Electromagnetic flowmeter analysis capacitive touch sensor promotion application design

Suddenly, capacitive sensors are everywhere. They’re installed in car seats to control airbag deployment and seatbelt pretensioners, in dishwashers and dryers to correct the state of rotating drums, and even in refrigerators to control automatic defrosting. But until now, their biggest potential application has been in touch switches, which are increasingly appearing in consumer electronics.

Because mixed-signal IC processes are widely adopted, this technology allows chip designers to optimize the analog and digital subsystems of the chip to build capacitive sensors with unprecedented sensitivity and durability, and at a cost that is unmatched by mechanical switches.

how to work

Capacitive sensors can basically be divided into three categories: electric field sensors, relaxation oscillator-based sensors, and charge transfer (QT) devices. Electric field sensors usually generate a sine wave of several hundred kHz, then add this signal to the conductive disk of one plate of the capacitor and detect the signal level on the other conductive disk. When the user's mobile phone or another conductive object touches the two plates, the signal level at the receiver will change. By demodulating and filtering the signal on the plates, it is possible to obtain a DC voltage that varies with the change in capacitance; applying this voltage to the threshold detector can generate a touch/no touch signal.

The relaxation oscillator uses an electrode disk, on which the electrode capacitance forms the variable timing unit in the sawtooth oscillator. By feeding a constant current into the electrode line, the voltage on the electrode increases linearly with time. This voltage is provided to an input of a comparator, and the output of the comparator is connected to a ground switch connected in parallel with the electrode capacitance. When the electrode capacitance is charged to a predetermined threshold voltage, the comparator changes state and realizes the switching action - discharging the timing capacitor and opening the switch, and this action will be repeated periodically. As a result, the output of the comparator is a pulse train whose frequency depends on the value of the total timing capacitance. The electromagnetic flow meter sensor reports the touch/no touch status according to different frequency changes.

QT devices use a physical principle called charge retention. For example, a switch applies a voltage to the sensing electrode for a short period of time to charge it, then the switch is turned off, and a second switch releases the charge on the electrode to a larger sampling capacitor. The touch of a human finger increases the capacitance of the electrode, resulting in an increase in the charge transferred to the sampling capacitor, which changes the sampling capacitor and thus allows the detection result to be obtained.
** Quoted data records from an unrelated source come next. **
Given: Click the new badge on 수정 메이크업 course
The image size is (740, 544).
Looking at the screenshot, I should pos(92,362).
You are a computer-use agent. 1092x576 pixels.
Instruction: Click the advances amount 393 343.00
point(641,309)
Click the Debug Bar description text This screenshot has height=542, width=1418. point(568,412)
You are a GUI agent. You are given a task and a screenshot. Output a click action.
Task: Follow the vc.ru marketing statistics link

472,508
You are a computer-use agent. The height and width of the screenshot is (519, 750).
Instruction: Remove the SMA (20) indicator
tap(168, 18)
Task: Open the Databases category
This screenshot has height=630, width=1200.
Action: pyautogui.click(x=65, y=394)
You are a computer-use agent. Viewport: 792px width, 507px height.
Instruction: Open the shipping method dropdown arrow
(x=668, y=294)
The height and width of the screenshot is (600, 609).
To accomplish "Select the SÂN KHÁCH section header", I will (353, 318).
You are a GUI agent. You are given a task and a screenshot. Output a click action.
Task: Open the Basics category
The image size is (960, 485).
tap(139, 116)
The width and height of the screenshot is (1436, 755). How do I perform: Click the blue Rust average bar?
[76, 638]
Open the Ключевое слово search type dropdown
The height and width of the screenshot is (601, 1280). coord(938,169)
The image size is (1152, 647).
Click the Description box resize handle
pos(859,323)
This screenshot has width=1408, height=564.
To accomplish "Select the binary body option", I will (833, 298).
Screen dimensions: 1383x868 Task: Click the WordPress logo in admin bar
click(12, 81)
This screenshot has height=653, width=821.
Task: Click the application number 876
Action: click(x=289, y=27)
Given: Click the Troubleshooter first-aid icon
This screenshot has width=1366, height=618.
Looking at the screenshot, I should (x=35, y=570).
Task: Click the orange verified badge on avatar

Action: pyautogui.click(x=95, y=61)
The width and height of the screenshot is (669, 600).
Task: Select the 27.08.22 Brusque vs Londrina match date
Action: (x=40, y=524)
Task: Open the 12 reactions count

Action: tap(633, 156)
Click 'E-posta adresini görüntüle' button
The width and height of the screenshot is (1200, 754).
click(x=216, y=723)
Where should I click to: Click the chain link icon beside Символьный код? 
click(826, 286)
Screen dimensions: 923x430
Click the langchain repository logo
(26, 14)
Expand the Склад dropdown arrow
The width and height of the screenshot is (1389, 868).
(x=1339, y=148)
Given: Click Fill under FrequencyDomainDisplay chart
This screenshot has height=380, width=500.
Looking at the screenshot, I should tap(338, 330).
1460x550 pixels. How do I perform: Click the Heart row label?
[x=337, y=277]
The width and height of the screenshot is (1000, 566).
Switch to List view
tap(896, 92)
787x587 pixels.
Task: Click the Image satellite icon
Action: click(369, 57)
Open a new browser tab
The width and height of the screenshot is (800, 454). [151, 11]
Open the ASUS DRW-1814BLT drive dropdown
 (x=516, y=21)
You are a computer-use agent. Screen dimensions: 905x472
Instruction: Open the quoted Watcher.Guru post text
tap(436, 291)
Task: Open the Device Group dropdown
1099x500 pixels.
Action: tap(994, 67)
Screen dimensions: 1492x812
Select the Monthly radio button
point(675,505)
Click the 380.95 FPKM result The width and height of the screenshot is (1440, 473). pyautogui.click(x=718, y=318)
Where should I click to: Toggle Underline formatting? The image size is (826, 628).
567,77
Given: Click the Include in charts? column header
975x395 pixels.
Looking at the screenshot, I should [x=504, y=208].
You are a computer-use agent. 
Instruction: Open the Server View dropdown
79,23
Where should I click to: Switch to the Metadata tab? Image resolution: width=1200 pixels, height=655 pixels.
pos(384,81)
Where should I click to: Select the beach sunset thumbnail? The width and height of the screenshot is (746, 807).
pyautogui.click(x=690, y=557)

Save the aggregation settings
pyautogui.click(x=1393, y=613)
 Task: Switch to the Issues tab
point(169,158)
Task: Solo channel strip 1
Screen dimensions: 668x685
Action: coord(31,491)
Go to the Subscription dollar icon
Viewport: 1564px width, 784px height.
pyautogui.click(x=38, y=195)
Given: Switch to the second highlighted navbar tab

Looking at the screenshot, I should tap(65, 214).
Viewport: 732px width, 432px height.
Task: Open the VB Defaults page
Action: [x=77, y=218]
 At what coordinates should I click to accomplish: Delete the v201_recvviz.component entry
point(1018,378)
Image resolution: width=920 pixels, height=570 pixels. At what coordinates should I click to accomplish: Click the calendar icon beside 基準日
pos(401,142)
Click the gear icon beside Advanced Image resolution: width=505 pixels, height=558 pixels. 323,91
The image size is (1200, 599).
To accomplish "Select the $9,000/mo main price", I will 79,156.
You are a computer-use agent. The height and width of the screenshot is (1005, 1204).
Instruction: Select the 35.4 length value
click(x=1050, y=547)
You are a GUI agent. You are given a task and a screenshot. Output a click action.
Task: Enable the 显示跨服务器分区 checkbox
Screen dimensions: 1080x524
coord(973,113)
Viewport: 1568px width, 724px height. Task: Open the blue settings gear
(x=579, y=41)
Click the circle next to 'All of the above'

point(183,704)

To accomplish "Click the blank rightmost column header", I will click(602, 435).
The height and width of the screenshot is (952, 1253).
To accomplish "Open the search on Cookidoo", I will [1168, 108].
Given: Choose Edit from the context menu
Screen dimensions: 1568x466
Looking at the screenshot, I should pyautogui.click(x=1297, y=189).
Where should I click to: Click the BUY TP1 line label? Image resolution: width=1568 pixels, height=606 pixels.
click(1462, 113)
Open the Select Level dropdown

QT devices perform digital signal processing after burst mode sampling. This approach provides higher dynamic range and lower power consumption than competing solutions, and the automatic calibration routine can compensate for drift caused by changing environmental conditions. More importantly, this method is sensitive enough that it does not require a reference ground connection when current passes through thick panels, making it suitable for battery-powered devices. Generally, multiple input channels can be used to implement sliding buttons or rotary buttons, while the dedicated QT series chips can achieve high-resolution linear sliding or rotary interfaces with only three channels with 7-bit (128-point) resolution.

Other possibilities

Many designers are using QT chips to replace resistive touch screens. Because this method only requires a single transparent layer to be laid on the screen for sensing, the absorption of light is greatly reduced compared to multi-layer resistive technology. OEMs also use multi-channel sensors to implement programmable opaque touch surfaces, and the configuration of the panel is adjusted by software, which can help reduce material costs. The same approach also provides users with the possibility to configure the touch screen according to their personal preferences. Users can download specifications from a network server or run a configuration program themselves.

This technology opens the door to many applications, such as electromagnetic flow meters using plane position detection QT devices, and end users can enter Chinese or other complex characters by moving on the numeric keypad of a mobile phone. However, the largest application of this technology is the plane coordinate touch screen, in which the lower surface sensing film can replace the resistive screen, and the single-layer film obtains high transparency and low cost, without the need to open holes in the front panel.